══ RECORDS SHOWN

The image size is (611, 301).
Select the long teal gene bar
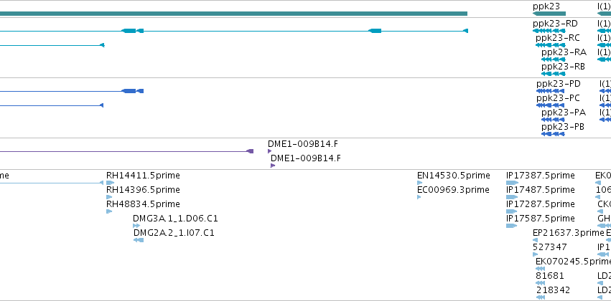pyautogui.click(x=233, y=14)
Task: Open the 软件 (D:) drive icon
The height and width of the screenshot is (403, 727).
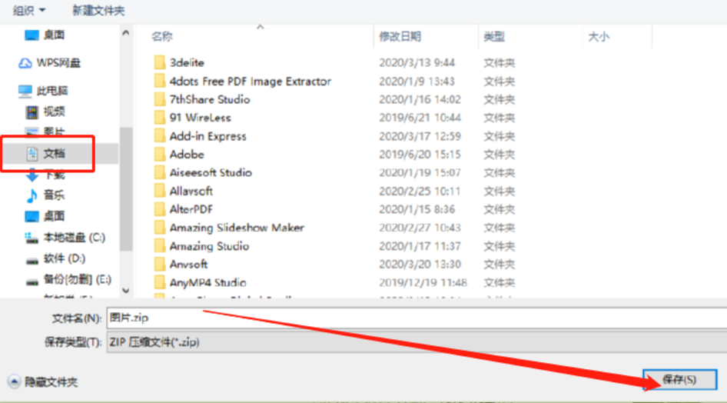Action: 32,258
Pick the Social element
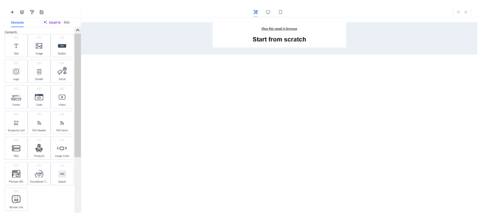 (62, 72)
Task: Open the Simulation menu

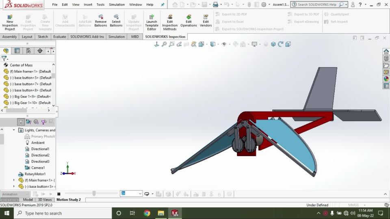Action: coord(117,4)
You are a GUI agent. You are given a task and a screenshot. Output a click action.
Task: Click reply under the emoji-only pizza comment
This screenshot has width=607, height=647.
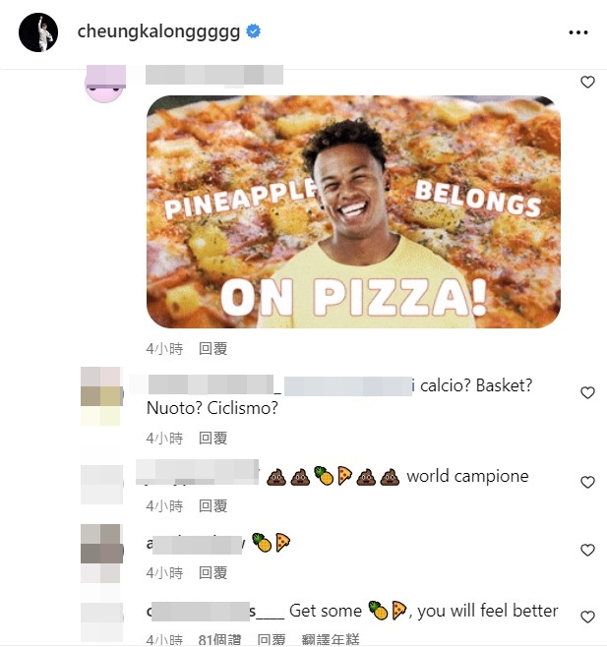pyautogui.click(x=212, y=572)
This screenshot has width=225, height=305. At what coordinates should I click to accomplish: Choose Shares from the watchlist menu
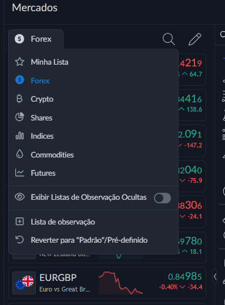click(x=93, y=118)
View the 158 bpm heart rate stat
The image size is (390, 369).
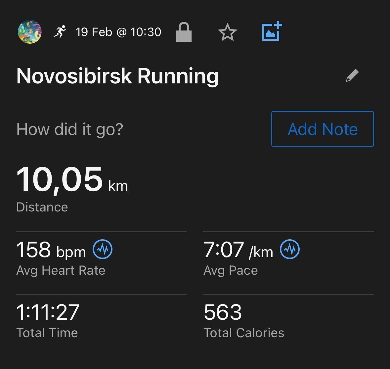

════

Whenever a line of the data holds the string "image", pick that line out.

— RESPONSE FOR THIS EXERCISE —
The image size is (611, 301).
The image size is (390, 369).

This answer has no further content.